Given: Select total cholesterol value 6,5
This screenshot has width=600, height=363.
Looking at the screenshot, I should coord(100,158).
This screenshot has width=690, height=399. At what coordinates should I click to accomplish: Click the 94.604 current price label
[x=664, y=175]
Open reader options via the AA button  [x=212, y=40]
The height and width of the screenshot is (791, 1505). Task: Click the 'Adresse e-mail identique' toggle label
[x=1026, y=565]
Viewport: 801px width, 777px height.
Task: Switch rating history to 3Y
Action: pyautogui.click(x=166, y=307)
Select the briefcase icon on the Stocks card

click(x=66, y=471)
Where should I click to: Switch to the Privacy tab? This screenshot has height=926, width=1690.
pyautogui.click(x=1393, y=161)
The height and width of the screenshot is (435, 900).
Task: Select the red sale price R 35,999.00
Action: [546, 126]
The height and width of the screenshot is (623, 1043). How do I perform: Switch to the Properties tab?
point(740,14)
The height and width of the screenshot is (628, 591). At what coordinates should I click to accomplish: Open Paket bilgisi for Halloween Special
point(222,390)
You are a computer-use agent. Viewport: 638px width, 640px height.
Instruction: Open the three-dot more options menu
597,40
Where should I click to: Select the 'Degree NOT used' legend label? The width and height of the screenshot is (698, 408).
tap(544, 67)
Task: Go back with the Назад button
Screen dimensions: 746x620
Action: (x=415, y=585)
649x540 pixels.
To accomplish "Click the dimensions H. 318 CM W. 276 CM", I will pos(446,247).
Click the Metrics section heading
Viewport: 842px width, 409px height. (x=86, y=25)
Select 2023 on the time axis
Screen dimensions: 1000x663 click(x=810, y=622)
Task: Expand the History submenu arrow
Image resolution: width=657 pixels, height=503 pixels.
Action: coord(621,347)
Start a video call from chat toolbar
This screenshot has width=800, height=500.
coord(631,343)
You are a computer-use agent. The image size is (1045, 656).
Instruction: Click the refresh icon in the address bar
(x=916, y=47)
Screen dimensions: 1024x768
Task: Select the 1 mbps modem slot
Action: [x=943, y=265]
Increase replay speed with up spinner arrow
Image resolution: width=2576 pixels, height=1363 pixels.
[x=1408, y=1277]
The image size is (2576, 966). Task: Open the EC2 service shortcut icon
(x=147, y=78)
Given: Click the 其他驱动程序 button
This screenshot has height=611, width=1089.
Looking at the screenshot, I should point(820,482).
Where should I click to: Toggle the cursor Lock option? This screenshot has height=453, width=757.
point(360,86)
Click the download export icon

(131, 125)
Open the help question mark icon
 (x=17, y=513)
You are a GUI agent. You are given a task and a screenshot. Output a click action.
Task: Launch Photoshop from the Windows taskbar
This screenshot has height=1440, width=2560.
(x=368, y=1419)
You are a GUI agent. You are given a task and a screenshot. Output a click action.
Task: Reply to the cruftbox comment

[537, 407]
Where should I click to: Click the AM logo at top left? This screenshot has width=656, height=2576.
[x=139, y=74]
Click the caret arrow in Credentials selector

• _TASK GOAL_: Reproduce the material above verbatim, everything from the line that contains "Increase replay speed with up spinner arrow" down to the line that contains "Looking at the screenshot, I should point(820,482).", both of those lines included.

• _FULL ANSWER_:
Increase replay speed with up spinner arrow
Image resolution: width=2576 pixels, height=1363 pixels.
[x=1408, y=1277]
The image size is (2576, 966). Task: Open the EC2 service shortcut icon
(x=147, y=78)
Given: Click the 其他驱动程序 button
This screenshot has height=611, width=1089.
Looking at the screenshot, I should point(820,482).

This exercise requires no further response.